Materiale estratto:
━━━━━━━━━━━━━━━━━━━━

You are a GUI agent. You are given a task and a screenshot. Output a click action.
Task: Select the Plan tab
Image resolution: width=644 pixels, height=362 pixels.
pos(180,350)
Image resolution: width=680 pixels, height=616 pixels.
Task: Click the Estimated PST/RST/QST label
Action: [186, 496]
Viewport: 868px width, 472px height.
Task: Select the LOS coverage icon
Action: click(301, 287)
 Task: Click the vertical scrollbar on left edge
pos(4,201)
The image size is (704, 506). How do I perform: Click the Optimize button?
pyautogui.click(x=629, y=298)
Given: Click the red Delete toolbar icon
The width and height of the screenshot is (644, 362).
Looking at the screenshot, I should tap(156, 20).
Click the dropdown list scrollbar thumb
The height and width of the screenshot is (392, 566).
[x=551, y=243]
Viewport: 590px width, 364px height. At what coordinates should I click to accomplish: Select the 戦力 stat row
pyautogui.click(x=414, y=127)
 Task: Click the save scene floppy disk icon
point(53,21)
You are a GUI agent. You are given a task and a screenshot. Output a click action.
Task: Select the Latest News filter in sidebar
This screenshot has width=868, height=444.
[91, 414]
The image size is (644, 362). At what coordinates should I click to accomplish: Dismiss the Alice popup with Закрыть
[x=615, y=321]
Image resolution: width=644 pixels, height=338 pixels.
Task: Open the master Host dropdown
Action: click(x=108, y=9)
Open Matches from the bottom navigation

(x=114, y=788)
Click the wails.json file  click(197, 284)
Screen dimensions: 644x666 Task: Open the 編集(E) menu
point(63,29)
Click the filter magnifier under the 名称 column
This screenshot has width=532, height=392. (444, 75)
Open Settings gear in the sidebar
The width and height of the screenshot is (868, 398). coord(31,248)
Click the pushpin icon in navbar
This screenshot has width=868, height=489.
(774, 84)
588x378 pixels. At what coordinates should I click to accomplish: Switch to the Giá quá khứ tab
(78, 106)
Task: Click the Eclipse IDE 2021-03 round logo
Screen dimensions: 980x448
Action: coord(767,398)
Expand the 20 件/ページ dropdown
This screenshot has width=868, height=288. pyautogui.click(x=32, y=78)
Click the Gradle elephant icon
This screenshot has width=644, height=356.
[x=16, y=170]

━━━━━━━━━━━━━━━━━━━━

Lavoro da svolgere: Ricopia tutte le righe riportate sopra, identiche carattere per carattere.

Risultato:
You are a GUI agent. You are given a task and a screenshot. Output a click action.
Task: Select the Plan tab
Image resolution: width=644 pixels, height=362 pixels.
pos(180,350)
Image resolution: width=680 pixels, height=616 pixels.
Task: Click the Estimated PST/RST/QST label
Action: [186, 496]
Viewport: 868px width, 472px height.
Task: Select the LOS coverage icon
Action: click(301, 287)
 Task: Click the vertical scrollbar on left edge
pos(4,201)
The image size is (704, 506). How do I perform: Click the Optimize button?
pyautogui.click(x=629, y=298)
Given: Click the red Delete toolbar icon
The width and height of the screenshot is (644, 362).
Looking at the screenshot, I should tap(156, 20).
Click the dropdown list scrollbar thumb
The height and width of the screenshot is (392, 566).
[x=551, y=243]
Viewport: 590px width, 364px height. At what coordinates should I click to accomplish: Select the 戦力 stat row
pyautogui.click(x=414, y=127)
 Task: Click the save scene floppy disk icon
point(53,21)
You are a GUI agent. You are given a task and a screenshot. Output a click action.
Task: Select the Latest News filter in sidebar
This screenshot has width=868, height=444.
[91, 414]
The image size is (644, 362). At what coordinates should I click to accomplish: Dismiss the Alice popup with Закрыть
[x=615, y=321]
Image resolution: width=644 pixels, height=338 pixels.
Task: Open the master Host dropdown
Action: click(x=108, y=9)
Open Matches from the bottom navigation

(x=114, y=788)
Click the wails.json file  click(197, 284)
Screen dimensions: 644x666 Task: Open the 編集(E) menu
point(63,29)
Click the filter magnifier under the 名称 column
This screenshot has width=532, height=392. (444, 75)
Open Settings gear in the sidebar
The width and height of the screenshot is (868, 398). coord(31,248)
Click the pushpin icon in navbar
This screenshot has width=868, height=489.
(774, 84)
588x378 pixels. At what coordinates should I click to accomplish: Switch to the Giá quá khứ tab
(78, 106)
Task: Click the Eclipse IDE 2021-03 round logo
Screen dimensions: 980x448
Action: coord(767,398)
Expand the 20 件/ページ dropdown
This screenshot has width=868, height=288. pyautogui.click(x=32, y=78)
Click the Gradle elephant icon
This screenshot has width=644, height=356.
[x=16, y=170]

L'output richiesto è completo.